The World Economic Forum’s Global Risks Landscape 2018 highlighted extreme weather events as the most likely and highest impact risk of 2018. In the report’s short 13-year history, the landscape has seen all five environmental categories, as being the highest risk.

These risks are naturally of great concern for businesses, and already a sobering reality for many because this year has proven to be a rocky road for supply chains thanks to a plethora of extreme weather events. These extreme heat waves, flash flooding, and killer wildfires even as far north as the Arctic Circle in Sweden are said to be a reflection of climate change.

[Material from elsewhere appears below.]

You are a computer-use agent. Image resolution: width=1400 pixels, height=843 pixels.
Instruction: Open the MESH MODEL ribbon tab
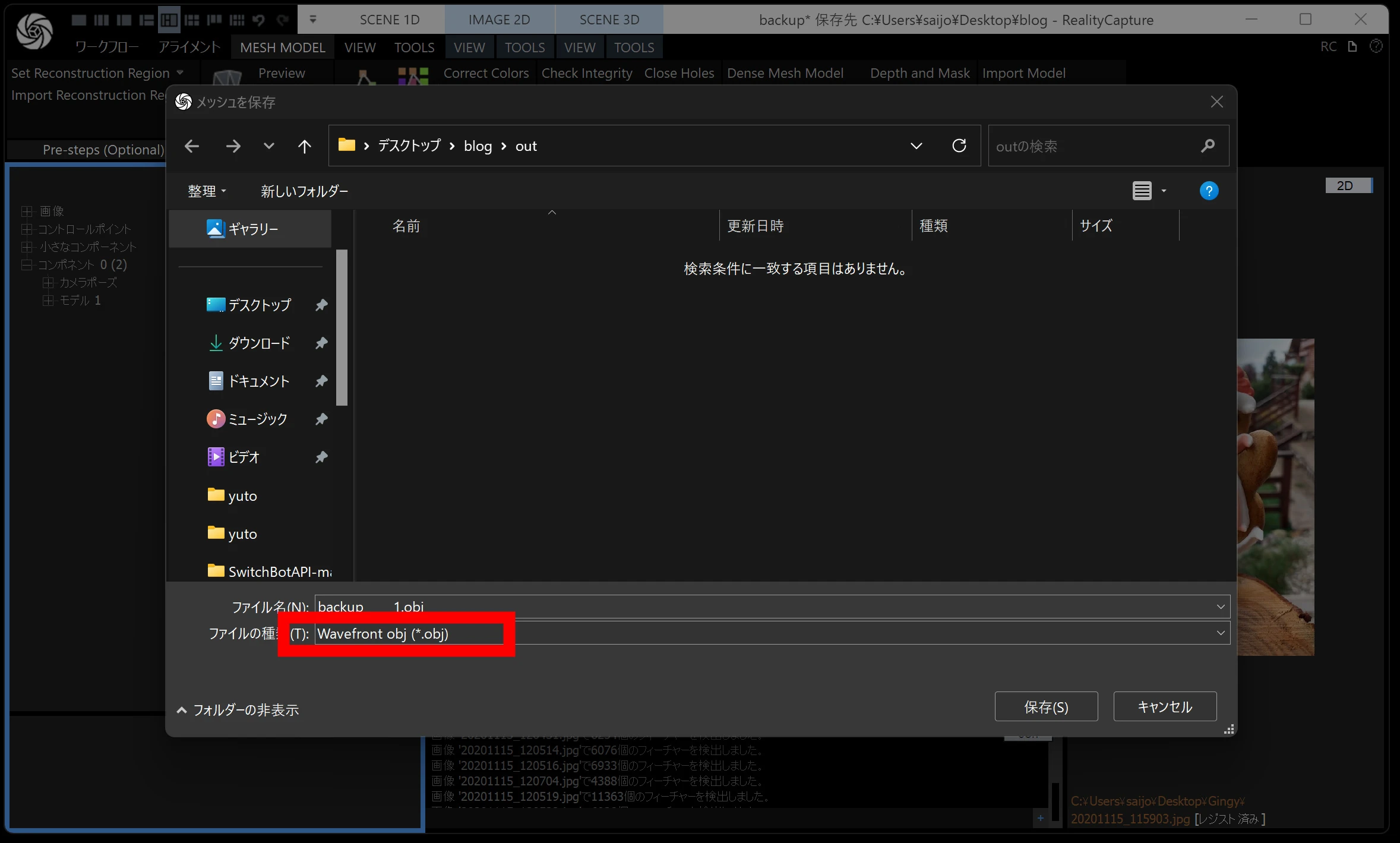point(282,48)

UN Climate Change reports that extreme weather affects water supplies, plants, animals, ecosystems, and forests. Addressing the dangers associated with extreme weather conditions, the Executive Secretary of the UN Climate Change Patricia Espinosa said earlier in 2018, “We must keep an eye on the future. As the superstorms and monsoon flooding of last year and the extreme heat and extreme cold of this year show – we still have a long way to go to deliver on the promise of the Paris Climate Change Agreement”.

According to the National Centers for Environmental Information (NCEI), there had been 11 weather and climate disaster events in 2018 with losses exceeding $1 billion each across the United States. The 1980–2017 annual average is six events, showing that 2018 has been a big year for billion-dollar disasters.

It seems every year delivers a new set of challenges. After 2017’s hurricane losses, Asia faced Typhoon Mangkhut in the late summer of 2018. In the Philippines alone, the storm caused $260 million in damage, mainly to rice and corn crops. This caused widespread disruption in Asia’s food supply chain, with Asia’s major cities relying on imported food.

Farmerson Australia’s East Coast have been battling through what is widely reported as the country’s worst drought in living memory. This extreme event is impacting sheep, beef, and crop farming out of the country. The ABC has reported the crippling drought will affect the cost of Christmas lunch this year with poultry farmers suffering significantly.

In the US, Aon Reinsurance Solutions said that total economic losses from Hurricane Michael alone, including physical damage and net loss business interruption, is expected to rise above US$15 billion.

The severity of major weather events has brought about a new level of sophistication for global businesses. Alan Gier, global director of risk and insurance for General Motors (GM), told earlier in the year that GM has an active crisis centre that monitors weather and supply chain impacts 24/7. This system was born from the disruption brought about by the Thai floods in 2011.

These extreme weather concerns mean the insurance industry is on the frontline in the battle against climate change. “The impacts of climate-related risks are a growing reality for the insurance sector. This reality has key implications for that sector’s valuation,” stated a report by the Asset Owners Disclosure Project(AODP). It also states “Weather-related financial losses, regulatory and technological changes, liability risks, and health impacts related to climate change have implications for the business operations, underwriting, and financial reserving of insurance companies.”

When cargo vessels are forced to deviate from a pre-agreed route due to extreme weather, they are not infringing on their contracts with consignees.According to Hague or Hague-Visby Rules, any deviation made to save lives or property at sea shall not be deemed an infringement. This means shipowners are protected if they are forced, for safety’s sake, to deviate when facing these serious weather events.

However, when there is a deviation, the supply chain is likely affected and there may be a knock-on effect on businesses. Costs can be incurred from a range of issues, including discharging at an alternative port, damage, and delay. These costs are incurred by consignees.

Additional costs incurred by consignees due to weather-affected route changes may be covered by insurance, however as extreme weather becomes more common, premiums for delayed cargo will inevitably rise. The other major concern is that many shippers do not insure their cargo, meaning that the cost for delays will be incurred directly by them or consignees.